▸ **REQUIRED ACTION**
From the material below, retype exactly the lines that begin at the line with "The width and height of the screenshot is (888, 574)." and end after the line with "disk size with"; pictures stay out of the copy.

▸ **DATA RECORDS**
______________________________

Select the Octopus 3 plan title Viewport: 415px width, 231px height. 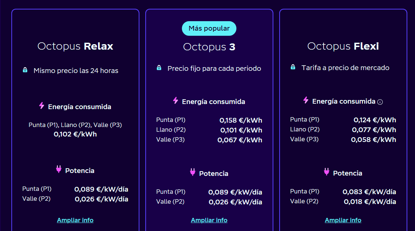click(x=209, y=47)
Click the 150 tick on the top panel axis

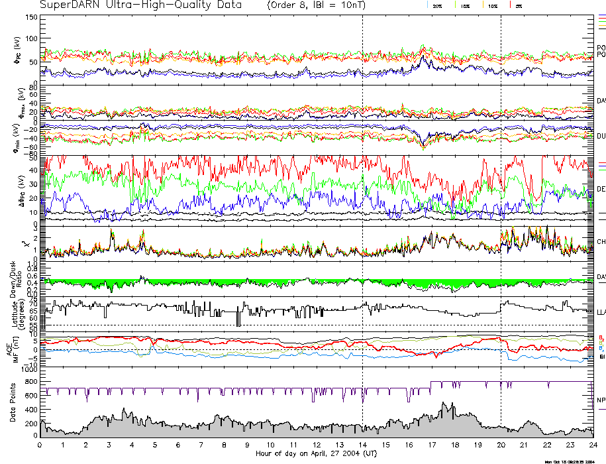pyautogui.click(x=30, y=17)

______________________________

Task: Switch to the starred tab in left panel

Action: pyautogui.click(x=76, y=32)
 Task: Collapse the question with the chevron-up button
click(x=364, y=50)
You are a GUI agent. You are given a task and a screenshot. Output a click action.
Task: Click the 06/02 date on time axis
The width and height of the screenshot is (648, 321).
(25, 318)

______________________________

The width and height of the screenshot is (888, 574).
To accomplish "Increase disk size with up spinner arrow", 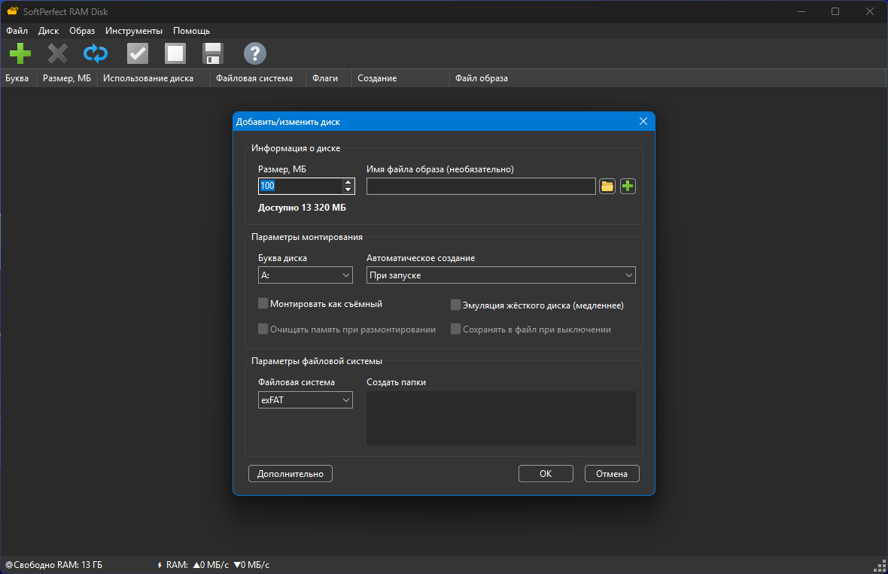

______________________________

▸ **FINISHED EXERCISE**
The width and height of the screenshot is (888, 574).
To accomplish "Increase disk size with up spinner arrow", 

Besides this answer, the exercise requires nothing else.